Commissioners agreed to formalize a process for letters of support and discussed a draft request from the grants department seeking a LiveWell Kingston letter for a Kingston Point Beach water-quality and climate-adaptive planning grant.

LiveWell Kingston commissioners agreed to clarify and formalize how the commission issues letters of support and discussed two draft requests, including a water-quality planning project for Kingston Point Beach.

Staff said the commission already issues letters of support when a commissioner or partner brings a request to staff; the typical workflow is that staff (the coordinator) reviews and signs, normally with the chair. Commissioners agreed the current practice leaves a notification gap and asked staff to add a brief agenda notification when letters are signed.

One draft request the grants department sent asks the commission to support a planning product for Kingston Point Beach described as “climate adaptive,” with phased measures that would protect a narrow beach as water levels rise and, eventually, portions of the adjacent parking area. Staff described proposed site work including rewilding parts of an existing parking lot and constructing a smaller, higher parking area that would be less prone to flooding; the larger parking area that serves the dock and disc-golf area would remain in place.

The commission did not sign the letters at the meeting. Staff said they would draft the two letters, route them to Katrina White, the coordinator, for signature, and email the drafts to commissioners for a 24-hour review window for edits or objections before final submission. The chair said she would maintain a shared folder of prior letters for reference.

Commissioners also discussed other, non-city requests and agreed that when a letter is expected to be sent the commission will receive notice in the agenda and be given an opportunity to request edits or call for a vote if they object.

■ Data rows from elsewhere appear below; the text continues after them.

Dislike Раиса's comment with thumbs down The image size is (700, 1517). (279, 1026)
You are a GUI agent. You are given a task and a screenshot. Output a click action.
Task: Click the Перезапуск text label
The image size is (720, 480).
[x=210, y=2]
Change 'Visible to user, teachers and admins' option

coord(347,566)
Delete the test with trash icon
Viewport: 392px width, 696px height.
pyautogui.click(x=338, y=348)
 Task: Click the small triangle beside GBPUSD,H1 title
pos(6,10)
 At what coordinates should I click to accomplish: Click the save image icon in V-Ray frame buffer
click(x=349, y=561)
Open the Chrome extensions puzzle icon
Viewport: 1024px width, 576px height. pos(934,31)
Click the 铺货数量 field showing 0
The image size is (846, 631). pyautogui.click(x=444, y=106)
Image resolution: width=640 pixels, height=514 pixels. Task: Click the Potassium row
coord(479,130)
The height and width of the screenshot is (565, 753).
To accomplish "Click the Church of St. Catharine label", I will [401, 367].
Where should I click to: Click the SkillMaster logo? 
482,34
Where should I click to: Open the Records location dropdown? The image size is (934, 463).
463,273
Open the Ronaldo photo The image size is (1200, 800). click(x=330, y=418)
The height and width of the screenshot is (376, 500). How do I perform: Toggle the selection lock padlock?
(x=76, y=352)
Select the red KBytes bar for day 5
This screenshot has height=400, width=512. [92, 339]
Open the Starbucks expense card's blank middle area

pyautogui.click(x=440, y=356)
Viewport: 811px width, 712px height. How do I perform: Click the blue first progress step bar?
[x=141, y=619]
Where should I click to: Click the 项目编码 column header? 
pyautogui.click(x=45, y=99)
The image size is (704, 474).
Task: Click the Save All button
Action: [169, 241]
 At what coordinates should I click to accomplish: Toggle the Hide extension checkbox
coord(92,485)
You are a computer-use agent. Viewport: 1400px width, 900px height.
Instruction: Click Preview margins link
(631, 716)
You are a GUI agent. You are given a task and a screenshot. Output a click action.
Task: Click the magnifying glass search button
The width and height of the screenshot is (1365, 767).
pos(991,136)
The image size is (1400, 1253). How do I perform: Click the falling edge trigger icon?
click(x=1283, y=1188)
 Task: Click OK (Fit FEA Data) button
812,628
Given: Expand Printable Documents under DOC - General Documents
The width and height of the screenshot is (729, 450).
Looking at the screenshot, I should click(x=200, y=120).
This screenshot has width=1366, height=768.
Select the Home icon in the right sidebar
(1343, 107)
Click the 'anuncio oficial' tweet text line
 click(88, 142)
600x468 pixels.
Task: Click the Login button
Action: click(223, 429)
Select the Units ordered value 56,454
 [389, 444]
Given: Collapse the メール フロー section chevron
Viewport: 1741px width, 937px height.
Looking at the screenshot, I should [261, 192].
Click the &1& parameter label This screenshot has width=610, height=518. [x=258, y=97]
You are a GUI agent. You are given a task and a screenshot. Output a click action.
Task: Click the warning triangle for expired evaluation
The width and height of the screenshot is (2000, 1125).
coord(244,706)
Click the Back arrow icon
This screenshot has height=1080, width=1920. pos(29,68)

Staff suggested social-media sharing and personal outreach as follow-up actions for certain grants and asked members to forward any existing water-quality materials they want incorporated into the draft. The grants request and staff’s description of adaptive beach planning prompted questions about phasing, parking impacts and whether the city’s Resilient Watersheds or other state grants apply; staff said they would review the grant program name and confirm the funder before submitting the support letter.